Continuing the discussion from Why Are 82% of American Buddhists Pro-Choice?:
I recently found an intriguing (censorious) monograph entitled “Beyond Enlightenment” by Richard Cohen:
Chapter 6 proposes that religious tropes and religious institutions are incapable of eradicating the structural conditions that produce conflict; they are unsuitable guides to managing conflict in a pluralistic world.
This strikes me as both correct and incorrect, to use a rarer corner of the Indian four-part logic.
While (explicitly) religious hegemonies are unsuitable for a pluralistic (cosmopolitan) society, it strikes me that any hegemony (ie political order) must rest upon axiomatic (“religious”) ideals: even if that ideology is, say, pluralism itself!
So while I agree that Buddhists shouldn’t coerce non-Buddhists to hold the same views on e.g. abortion (on both empirical and ideological grounds), it still strikes me that Buddhism holds some value (pun intended) in shaping realistic and humain foundations for political discourse (even in “non-Buddhist” societies).
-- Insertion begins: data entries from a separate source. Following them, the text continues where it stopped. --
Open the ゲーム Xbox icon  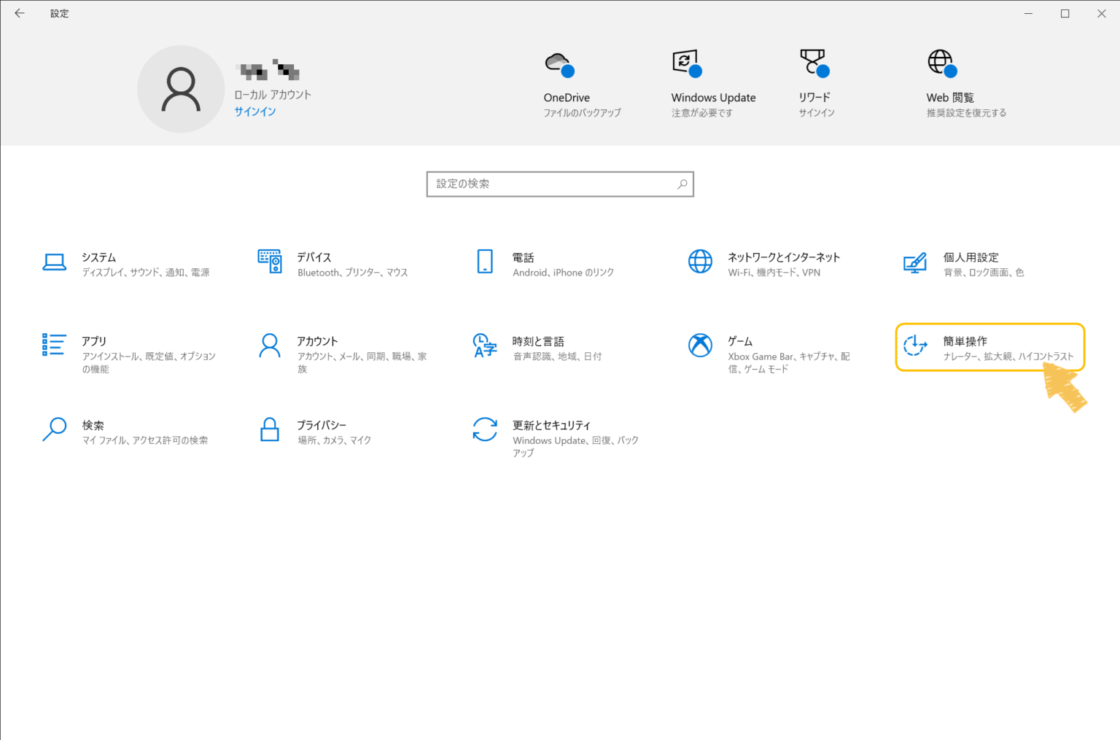point(700,346)
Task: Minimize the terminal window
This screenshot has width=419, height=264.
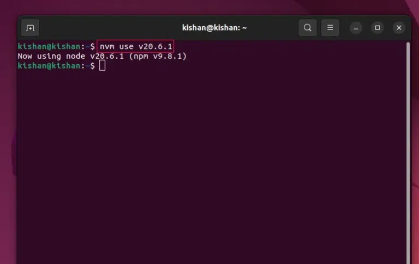Action: pos(356,28)
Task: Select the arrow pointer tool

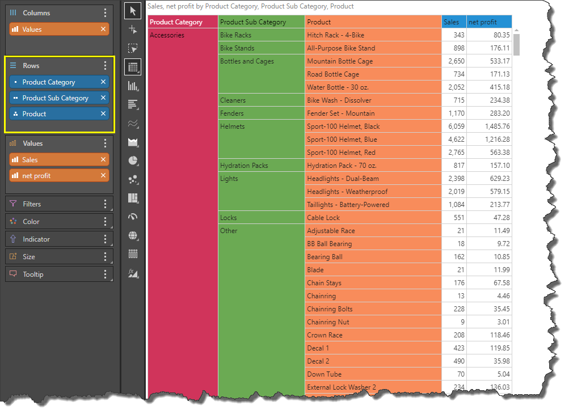Action: [133, 11]
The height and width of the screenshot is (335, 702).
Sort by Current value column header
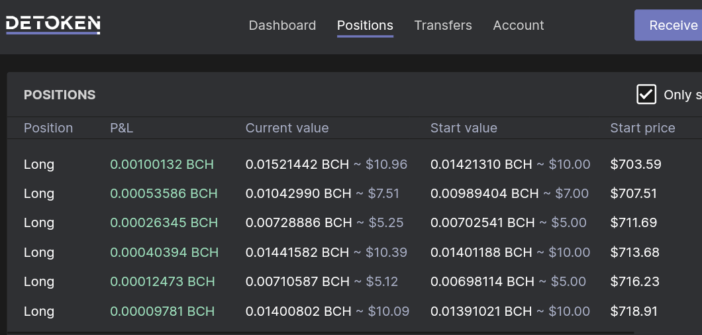pos(287,128)
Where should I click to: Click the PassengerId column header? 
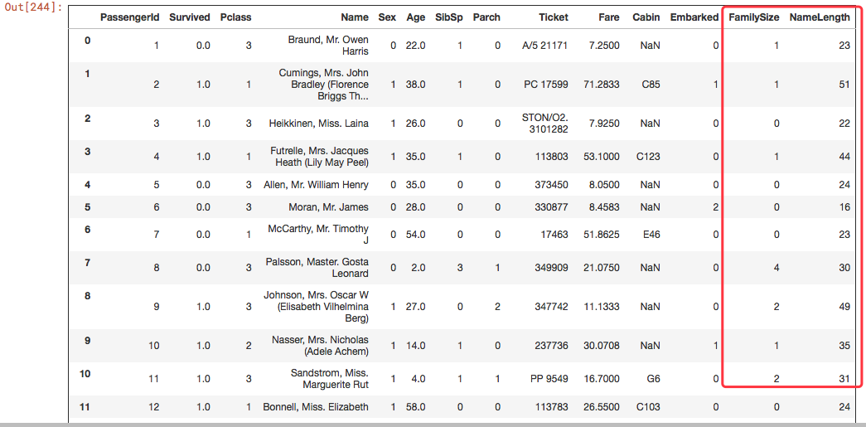(x=129, y=17)
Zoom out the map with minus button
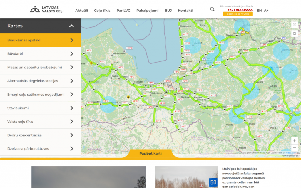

My favorite example (highlighted previously on this forum) is “Putting Cruelty First” — Placing cruelty as the premier human evil has profound political implications and would (should?) shape the contours of political negotiation far from where they currently reside. Which proposals are considered reasonable and which fall outside the “Overton Window” would shift dramatically by “putting cruelty first,” and society and politics (even pluralistically) might be all the better for that movement away from cruelty.
So, to give some bounds to this discussion, my question is specifically:
Where is the line between Buddhist values which are worth advocating for universally, and which Buddhist views are best left unenforced?